International

Who is the far-right Italian leader Giorgia Meloni?

Giorgia Meloni, leader of Italy's Fratelli d’Italia party, shows a placard reading "Thank you Italy" at her party's electoral headquarters in Rome on Sept. 26, 2022. Italians voted in a national election that might yield the nation's first conservative government in decades.

Italy’s far-right Brothers of Italy party swept to victory in elections this week and is prepared to form the most conservative government in the nation since World War II.

The head of that party, and now Italy’s incoming prime minister, Giorgia Meloni, has pushed for a new direction in her country centered on Italian, Christian and family values.

Meloni, 45, is set to become Italy’s first female premier. She’s a far-right firebrand from Rome who is known for a line she delivered at a 2019 rally: “I am Giorgia, I am a woman, I am a mother, I am Italian, I am Christian.”

She echoed a similar theme during a Monday speech in which she declared victory for Brothers of Italy and announced her conservative, populist agenda for her country.

“We will defend God, country and family,” Meloni declared. “Those things that disgust people so much. We will do it to defend our freedom, because we will never be slaves and simple consumers at the mercy of financial speculators. That is our mission. That is why I came here today.”

Fears of an ultraconservative Italian government under Meloni’s rule rippled across the Western world, with European leaders watching the new government with discomfort and vigilance.

Italy is a founding member of the European Union and boasts the third-largest economy in the 27-member nation bloc. The Brothers of Italy rise to power comes after other far-right parties in France and Sweden have also gained political ground.

At a White House briefing Monday, press secretary Karine Jean-Pierre said the Biden administration would not “engage in any hypotheticals” about the election outcome, but promised to continue cooperation.

“We will work with the new Italian government on the full range of shared global challenges,” Jean-Pierre said.

Meloni was born in 1977 to a working-class family in Garbatella, Rome, where she was raised by a single mother.

Meloni’s political roots stretch back to her teenage years as a member of the youth wing of the Italian Social Movement (MSI), which was formed after World War II by supporters of Benito Mussolini, a fascist dictator who supported Nazi Germany.

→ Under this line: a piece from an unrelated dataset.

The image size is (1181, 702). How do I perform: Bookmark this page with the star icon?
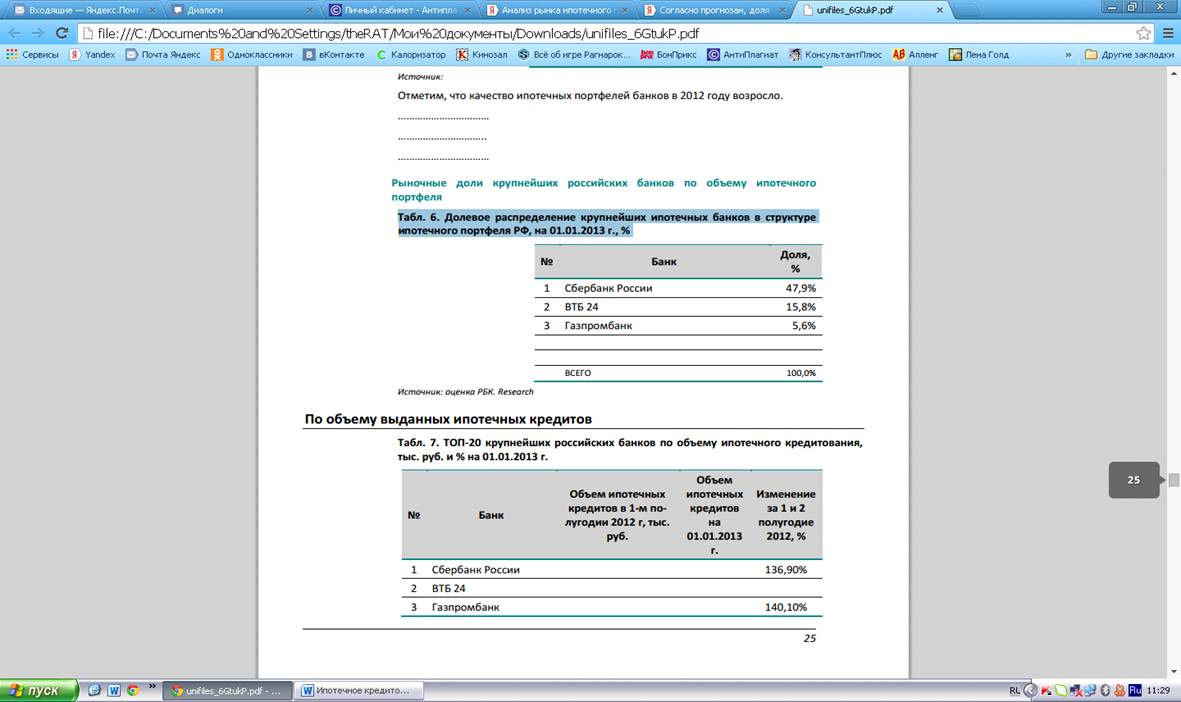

A few years after MSI morphed into the National Alliance (AN) in the ’90s, Meloni was appointed president of the political party’s youth movement. She became a member of parliament at the age of 29, according to Al Jazeera.

When AN merged with the centre-right party Forza Italia, Meloni was tapped as a minister in charge of the party’s youth wing in 2008 under Prime Minister Silvio Berlusconi’s Cabinet.

Meloni co-founded the Brothers of Italy party after Berlusconi was ousted from power in 2011, saying she had grown discontented with outside European forces meddling in Italian politics.

She became president of the party in 2014 and led it through a significant growth period in the 2018 election. In the 2022 race, her party captured 26 percent of the vote.

Her party uses the MSI logo of the red, white and green tricolor flame, a symbol shared by Mussolini’s National Fascist Party.

However, Meloni and the Brothers of Italy have danced carefully around questions about the former dictator, who is widely abhorred in Italy.

Meloni’s rise was celebrated by Republican lawmakers in the U.S. Her speech this week hinted at familiar talking points from America’s GOP, including railing against mass migration and LGBTQ+ rights.

“The time has arrived,” Meloni said on Monday. “We are ready.”